[Items from a data source]
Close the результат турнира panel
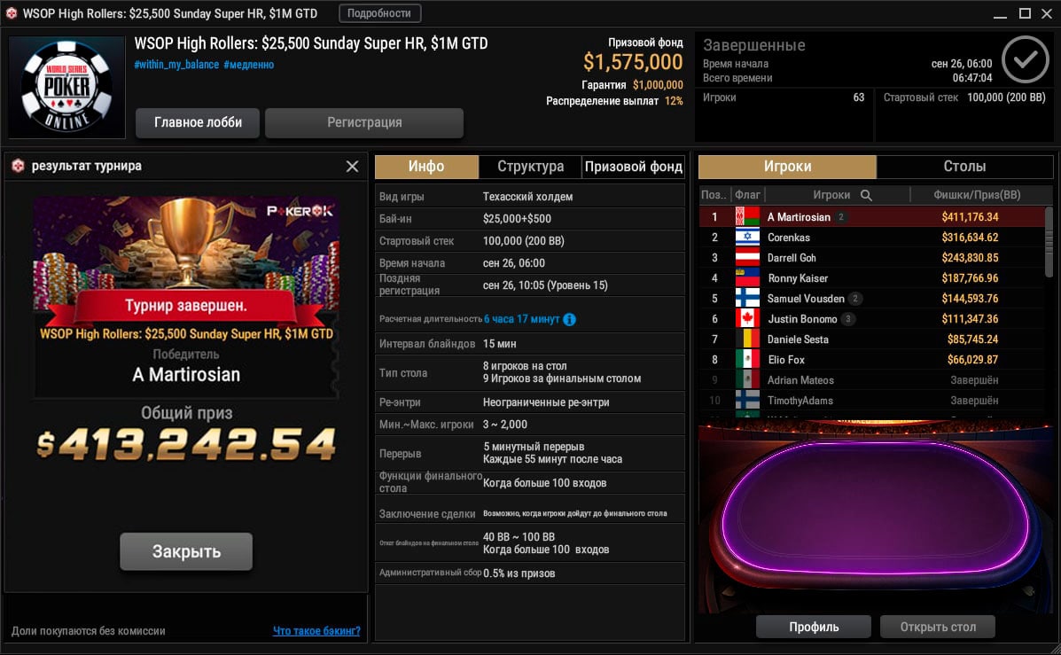The width and height of the screenshot is (1061, 655). tap(352, 167)
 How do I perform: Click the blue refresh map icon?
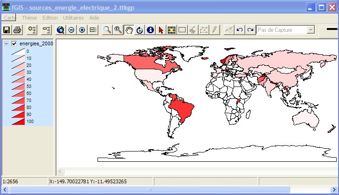[x=139, y=30]
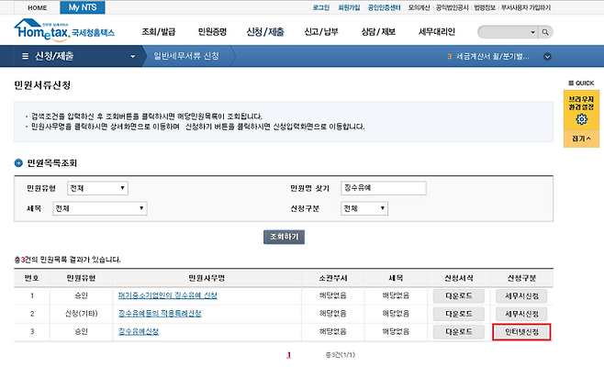Click the round chevron on the notice bar

click(x=548, y=57)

→ **Exercise requirements**
Write out all the entries again, word for word, and print no images.

→ **Response to this exercise**
Close the результат турнира panel
The width and height of the screenshot is (1061, 655). tap(352, 167)
 How do I perform: Click the blue refresh map icon?
[x=139, y=30]
Click the round chevron on the notice bar

click(x=548, y=57)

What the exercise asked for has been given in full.